* [Assignment]: Search the data for lines holding the word "computer". State how many there are, and nothing else.

* [Data to process]:
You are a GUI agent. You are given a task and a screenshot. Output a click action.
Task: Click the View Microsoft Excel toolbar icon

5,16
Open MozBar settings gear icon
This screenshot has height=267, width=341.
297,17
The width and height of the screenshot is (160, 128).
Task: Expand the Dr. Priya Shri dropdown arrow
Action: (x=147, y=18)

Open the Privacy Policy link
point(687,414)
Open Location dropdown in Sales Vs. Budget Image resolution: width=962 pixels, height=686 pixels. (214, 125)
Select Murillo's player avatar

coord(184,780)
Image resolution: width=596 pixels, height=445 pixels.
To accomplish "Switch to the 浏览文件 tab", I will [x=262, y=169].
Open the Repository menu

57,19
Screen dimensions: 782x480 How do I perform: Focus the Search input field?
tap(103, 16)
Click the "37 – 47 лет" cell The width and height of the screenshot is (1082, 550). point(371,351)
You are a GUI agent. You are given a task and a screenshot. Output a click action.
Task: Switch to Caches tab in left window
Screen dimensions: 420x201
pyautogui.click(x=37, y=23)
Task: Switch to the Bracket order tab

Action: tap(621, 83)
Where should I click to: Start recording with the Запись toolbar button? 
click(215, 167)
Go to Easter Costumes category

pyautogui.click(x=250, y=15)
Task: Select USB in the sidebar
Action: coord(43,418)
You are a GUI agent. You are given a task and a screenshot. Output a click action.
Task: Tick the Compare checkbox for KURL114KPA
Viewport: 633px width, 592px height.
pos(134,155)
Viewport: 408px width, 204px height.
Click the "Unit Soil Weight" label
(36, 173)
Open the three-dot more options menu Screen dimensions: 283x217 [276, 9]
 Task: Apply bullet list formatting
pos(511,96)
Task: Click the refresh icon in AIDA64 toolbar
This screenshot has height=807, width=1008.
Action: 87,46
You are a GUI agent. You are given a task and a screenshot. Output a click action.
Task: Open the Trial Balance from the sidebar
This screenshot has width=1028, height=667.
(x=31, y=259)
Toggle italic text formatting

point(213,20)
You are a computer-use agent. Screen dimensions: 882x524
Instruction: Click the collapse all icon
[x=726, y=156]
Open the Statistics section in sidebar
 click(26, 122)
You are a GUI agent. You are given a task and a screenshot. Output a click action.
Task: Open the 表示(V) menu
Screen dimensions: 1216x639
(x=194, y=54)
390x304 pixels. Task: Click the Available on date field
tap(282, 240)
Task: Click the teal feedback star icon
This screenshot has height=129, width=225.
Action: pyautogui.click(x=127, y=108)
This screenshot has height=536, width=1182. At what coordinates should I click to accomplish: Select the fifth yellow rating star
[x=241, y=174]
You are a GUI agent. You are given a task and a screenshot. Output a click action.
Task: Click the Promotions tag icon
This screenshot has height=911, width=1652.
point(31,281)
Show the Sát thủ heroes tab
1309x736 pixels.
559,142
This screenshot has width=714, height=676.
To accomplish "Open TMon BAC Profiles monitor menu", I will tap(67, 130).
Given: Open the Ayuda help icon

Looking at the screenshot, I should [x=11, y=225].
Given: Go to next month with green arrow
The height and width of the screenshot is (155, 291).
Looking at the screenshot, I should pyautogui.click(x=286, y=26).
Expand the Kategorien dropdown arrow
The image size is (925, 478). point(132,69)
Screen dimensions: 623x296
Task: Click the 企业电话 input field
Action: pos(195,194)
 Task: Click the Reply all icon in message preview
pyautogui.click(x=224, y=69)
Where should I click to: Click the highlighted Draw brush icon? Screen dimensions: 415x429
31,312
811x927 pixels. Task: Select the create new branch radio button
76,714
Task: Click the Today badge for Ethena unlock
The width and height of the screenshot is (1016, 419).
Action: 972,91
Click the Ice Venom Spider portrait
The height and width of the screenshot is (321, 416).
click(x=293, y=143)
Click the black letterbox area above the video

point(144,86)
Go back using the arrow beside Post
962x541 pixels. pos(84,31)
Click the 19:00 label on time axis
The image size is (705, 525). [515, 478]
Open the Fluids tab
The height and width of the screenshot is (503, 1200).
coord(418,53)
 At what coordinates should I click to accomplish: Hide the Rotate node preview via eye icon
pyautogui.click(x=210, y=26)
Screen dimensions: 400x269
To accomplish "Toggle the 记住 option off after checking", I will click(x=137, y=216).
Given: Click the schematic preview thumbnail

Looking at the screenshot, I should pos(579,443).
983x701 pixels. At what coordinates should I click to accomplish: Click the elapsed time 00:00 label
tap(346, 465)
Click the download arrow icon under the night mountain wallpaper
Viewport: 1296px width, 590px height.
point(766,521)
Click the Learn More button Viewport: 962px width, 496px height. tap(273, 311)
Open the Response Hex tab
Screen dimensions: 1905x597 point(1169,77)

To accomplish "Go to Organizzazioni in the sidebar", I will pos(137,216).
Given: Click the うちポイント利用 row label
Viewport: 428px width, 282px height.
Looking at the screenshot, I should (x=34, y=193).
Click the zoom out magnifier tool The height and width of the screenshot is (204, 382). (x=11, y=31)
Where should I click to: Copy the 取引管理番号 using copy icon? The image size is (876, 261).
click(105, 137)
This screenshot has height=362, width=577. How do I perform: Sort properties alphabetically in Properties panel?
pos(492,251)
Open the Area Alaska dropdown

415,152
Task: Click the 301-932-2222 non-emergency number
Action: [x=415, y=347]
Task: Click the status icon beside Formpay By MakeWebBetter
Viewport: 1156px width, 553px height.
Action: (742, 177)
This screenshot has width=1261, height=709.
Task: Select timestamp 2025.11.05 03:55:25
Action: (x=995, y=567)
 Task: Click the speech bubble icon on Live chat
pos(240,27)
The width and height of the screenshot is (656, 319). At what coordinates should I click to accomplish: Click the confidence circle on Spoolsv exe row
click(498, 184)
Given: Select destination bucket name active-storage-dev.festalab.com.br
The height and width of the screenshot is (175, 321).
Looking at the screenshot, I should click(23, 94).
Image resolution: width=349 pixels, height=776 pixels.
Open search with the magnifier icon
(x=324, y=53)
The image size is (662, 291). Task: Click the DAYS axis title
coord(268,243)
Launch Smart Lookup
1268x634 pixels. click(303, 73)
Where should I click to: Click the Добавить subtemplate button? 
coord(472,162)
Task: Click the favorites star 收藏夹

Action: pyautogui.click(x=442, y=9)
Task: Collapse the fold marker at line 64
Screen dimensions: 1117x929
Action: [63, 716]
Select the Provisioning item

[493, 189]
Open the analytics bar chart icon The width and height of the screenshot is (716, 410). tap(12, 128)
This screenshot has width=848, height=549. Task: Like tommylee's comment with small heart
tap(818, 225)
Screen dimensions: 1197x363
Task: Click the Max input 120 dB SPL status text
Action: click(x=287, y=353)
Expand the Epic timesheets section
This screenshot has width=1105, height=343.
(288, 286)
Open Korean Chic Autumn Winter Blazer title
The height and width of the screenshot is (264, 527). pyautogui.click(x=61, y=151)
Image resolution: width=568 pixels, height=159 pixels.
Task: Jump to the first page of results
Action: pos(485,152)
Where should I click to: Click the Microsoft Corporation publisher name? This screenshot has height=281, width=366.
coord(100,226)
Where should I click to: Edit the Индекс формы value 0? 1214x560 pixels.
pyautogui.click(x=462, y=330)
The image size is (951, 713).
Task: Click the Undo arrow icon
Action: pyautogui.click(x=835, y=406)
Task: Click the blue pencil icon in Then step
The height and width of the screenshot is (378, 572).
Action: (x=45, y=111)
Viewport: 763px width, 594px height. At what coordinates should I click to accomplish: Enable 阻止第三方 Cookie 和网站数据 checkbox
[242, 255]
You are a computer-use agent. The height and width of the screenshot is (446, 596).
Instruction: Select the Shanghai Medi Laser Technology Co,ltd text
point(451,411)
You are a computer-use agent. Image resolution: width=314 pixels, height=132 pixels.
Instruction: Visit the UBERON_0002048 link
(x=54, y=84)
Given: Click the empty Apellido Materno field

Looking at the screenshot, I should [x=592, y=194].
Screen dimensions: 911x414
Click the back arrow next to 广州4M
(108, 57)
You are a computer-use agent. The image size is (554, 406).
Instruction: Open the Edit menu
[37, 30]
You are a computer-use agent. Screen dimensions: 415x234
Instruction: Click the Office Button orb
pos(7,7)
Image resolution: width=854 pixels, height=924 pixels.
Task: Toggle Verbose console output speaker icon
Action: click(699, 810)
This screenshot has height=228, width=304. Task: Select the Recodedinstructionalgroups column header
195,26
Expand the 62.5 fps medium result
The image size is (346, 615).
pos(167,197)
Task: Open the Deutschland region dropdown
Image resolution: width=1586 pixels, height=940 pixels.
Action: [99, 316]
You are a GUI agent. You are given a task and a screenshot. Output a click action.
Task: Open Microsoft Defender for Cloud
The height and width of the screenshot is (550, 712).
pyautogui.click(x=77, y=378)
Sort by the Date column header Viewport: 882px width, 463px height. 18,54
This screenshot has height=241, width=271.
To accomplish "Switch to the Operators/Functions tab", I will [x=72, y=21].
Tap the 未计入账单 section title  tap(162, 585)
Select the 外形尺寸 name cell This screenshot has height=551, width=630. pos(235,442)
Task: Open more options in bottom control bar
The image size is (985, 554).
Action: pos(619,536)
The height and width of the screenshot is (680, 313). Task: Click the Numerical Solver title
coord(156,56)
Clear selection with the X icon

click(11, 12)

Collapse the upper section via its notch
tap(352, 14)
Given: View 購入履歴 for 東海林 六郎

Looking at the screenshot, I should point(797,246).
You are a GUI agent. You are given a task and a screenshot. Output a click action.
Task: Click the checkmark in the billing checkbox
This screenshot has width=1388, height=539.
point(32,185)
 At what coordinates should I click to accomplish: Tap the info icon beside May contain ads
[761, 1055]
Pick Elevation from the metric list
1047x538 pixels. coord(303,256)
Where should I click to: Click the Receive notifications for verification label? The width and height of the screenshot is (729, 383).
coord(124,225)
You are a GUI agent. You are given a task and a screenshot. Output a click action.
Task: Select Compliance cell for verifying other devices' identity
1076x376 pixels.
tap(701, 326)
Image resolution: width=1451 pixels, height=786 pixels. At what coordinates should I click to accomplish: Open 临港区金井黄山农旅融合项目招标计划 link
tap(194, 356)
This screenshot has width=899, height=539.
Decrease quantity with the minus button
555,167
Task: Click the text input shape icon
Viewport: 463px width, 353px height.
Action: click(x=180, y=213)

* [Exercise answer]: 5